The 19th session of the Conference of Parties to the UN Framework Convention on Climate Change kicked off at the beginning of the week in Warsaw, Poland. This annual event gathers representatives from virtually every country in the world in an effort to move forward the global climate change agenda.
For the next seven days, I’ll be attending sessions, following the negotiations, and reporting back to share what’s happening inside Warsaw’s giant National Stadium – the only building large enough to hold the 10-12,000 delegates expected to attend this conference.
COP 19, as it’s called, is a chance to agree to a roadmap leading up to the ‘really important’ COP 21 in Paris in 2015, where hopes are high that everybody can agree to a global climate plan that will come into effect in 2020. I know…it’s a lot of agreeing to agree to an agreement. But there are some specific issues that COP 19 hopes to tackle, especially:
- how to finance the $100 billion/year Green Climate Fund that was pledged in Cancun in 2010;
- whether to keep the agreement that all countries would come up with emissions targets under the Paris framework, rather than just industrialised ones, as agreed in Durban in 2011;
- how to operationalise compensation for ‘loss and damage’ caused by climate change, which was shoehorned into the negotiating text last year in Doha; and,
- how to formalise the notion of equity, which is really at the root of so much friction.
There are interesting new approaches that are being discussed at the conference too, including the idea of a global ‘carbon budget’ that was recently produced by the Intergovernmental Panel on Climate Change. This approach shows how much carbon can be emitted into the atmosphere this century while still maintaining a chance of staying below the internationally agreed limit of a 2-degree temperature rise above pre-industrial levels.

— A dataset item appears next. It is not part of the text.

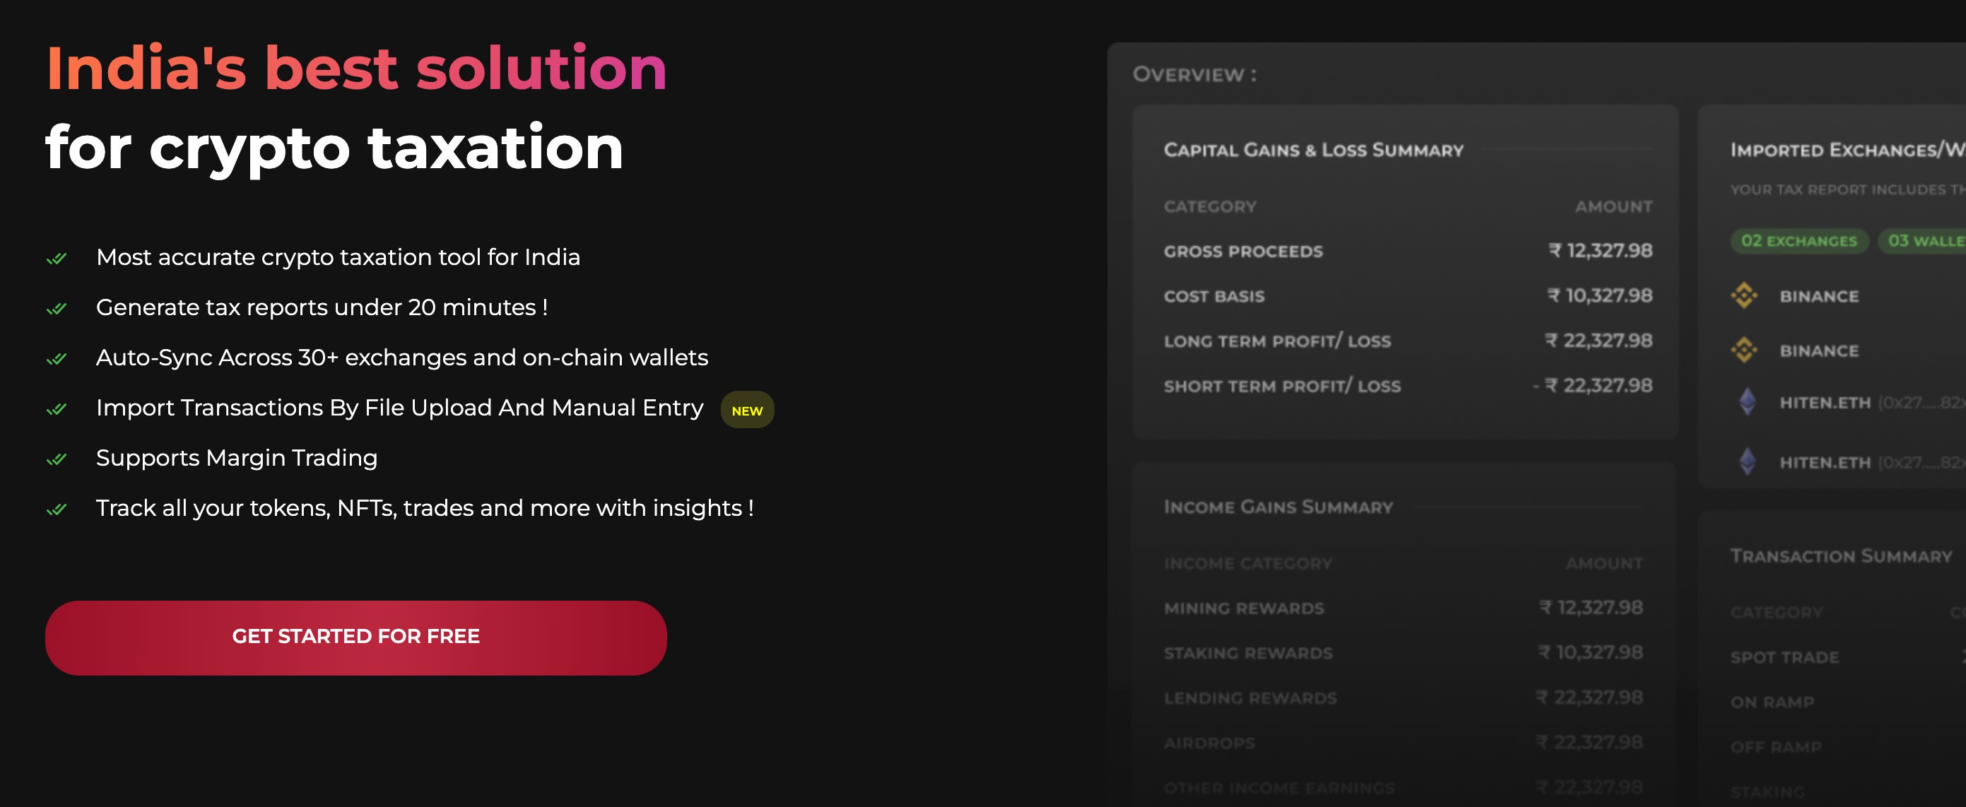Click the India's best solution headline

coord(356,69)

But many of the delegates will be focusing on the images of devastation that continue to emerge from the typhoon-battered Philippine islands. Richard Pulga, a badly injured farmer from Tacloban with no anaesthetics or medication, is staring at each delegate from the front page of today’s International New York Times, which is scattered on tables around this conference centre.
Nobody seems to be questioning the reality that the strongest recorded typhoon ever to make landfall is related to climate change. It’s a different mood from the first COP I attended six years ago in Bali, where scientists and pundits were so cautious about caveating each sentence with probabilities and uncertainties. Today, people accept that these extreme weather events are becoming more severe, and that climate change is driving it.
While the impacts of climate change are becoming more tangible, so is the evidence about the opportunities that tackling climate change can create. This is one of the things that delegates are here to share – the success stories, the replicable and scalable actions, and the cooperation and partnerships that are being fostered.
Over the next seven days, I hope to share with you the challenges being faced inside these negotiations, but also the positive stories. The people in this stadium are ready to bring change back home.